Why I’ll be if it ain’t a great horny toad!  Or more like a horned devil seed, reminded be of a water caltrop seed (which I’ve discussed here before), and lo, and behold, they’re cousins – tribulus terrestris it’s called.  Not native to North America but invasive here.

It’s funny how either new things keep appearing, or one is noticing things that may have been there but never previously noticed, or both.  I’ll let the thing finish out the season, put the seeds in my horned devil seed collection, and hope that next year I don’t start seeing more of them.  I do walk around outside with bare feet and those little seeds sure look nasty.  One of the other names for it is puncture vine

September Frogs

Neil Diamond rejected this title.  I had considered “Foss Farm Frogs” because of its alliterative value, and because the frogs indeed were found and Foss Farm, yet also it was September, and a wet one at that, for often September finds frogs chasing the receding shorelines of their habitats, nowhere near, where I was, the edges of a corn field – albeit the edges of a cornfield at Foss Farm which is next to the Concord River.

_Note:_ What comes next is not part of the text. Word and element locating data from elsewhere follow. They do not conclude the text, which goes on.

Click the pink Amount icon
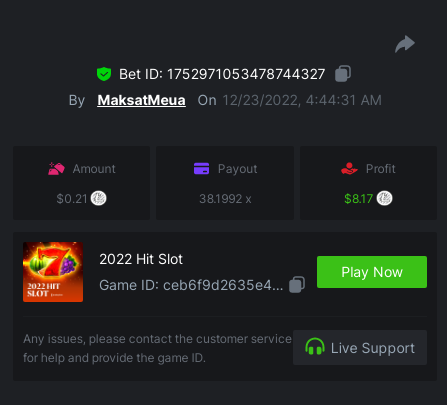The height and width of the screenshot is (405, 447). point(56,169)
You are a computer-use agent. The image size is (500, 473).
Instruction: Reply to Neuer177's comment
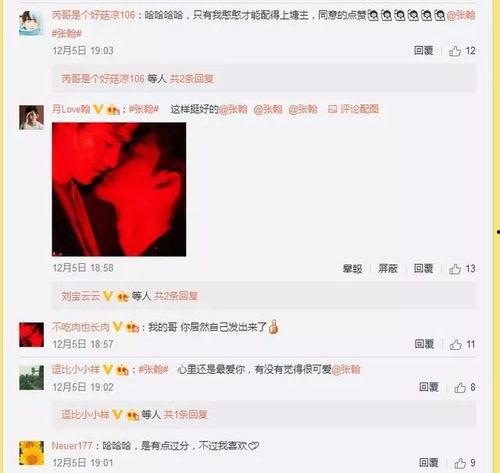pos(429,463)
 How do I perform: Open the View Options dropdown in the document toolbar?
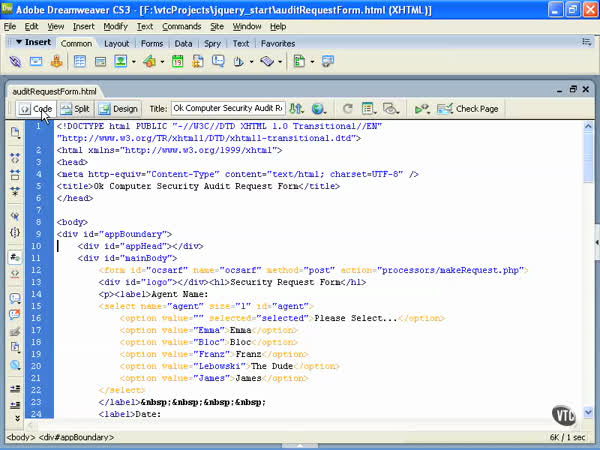(x=369, y=108)
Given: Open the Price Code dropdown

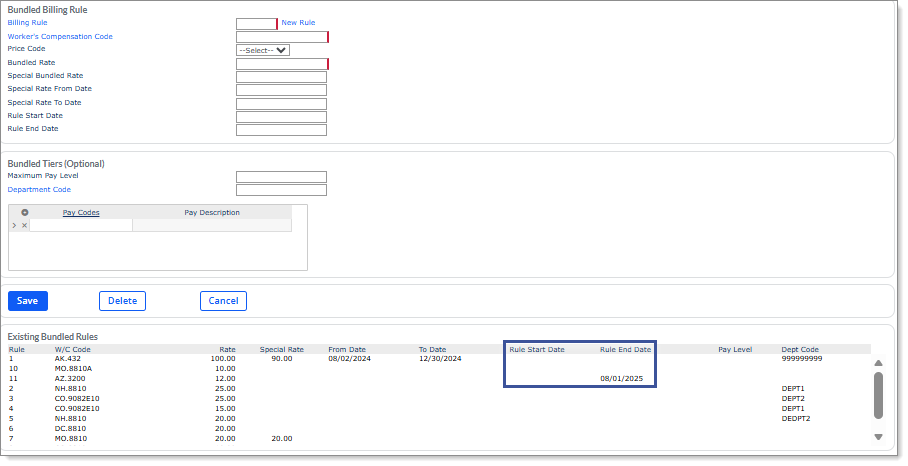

Makes me wonder if it’s just the light or differing undercover but doesn’t it look as if the frogs have a bit of a chameleon thing going on, that perhaps they emphasized different hues of themselves in different circumstances?  Funny frogs – prove it’s not true, they say.

I was gathering seeds that morning, among them a giant Cleome.

two inches almost in diameter at the base of the stalk, five feet in height, multiple arms, quite the strange alien really, the way it’s seeds pods hang below the flowers like some sort of antennae.  This inclusion of the Cleome is not in any way to suggest it has a logical affinity with frogs.  Nothing more than a coincidental association, that I saw them on the same walk.

All of these pictures are quite high-def and clicking on them should afford satisfying detail.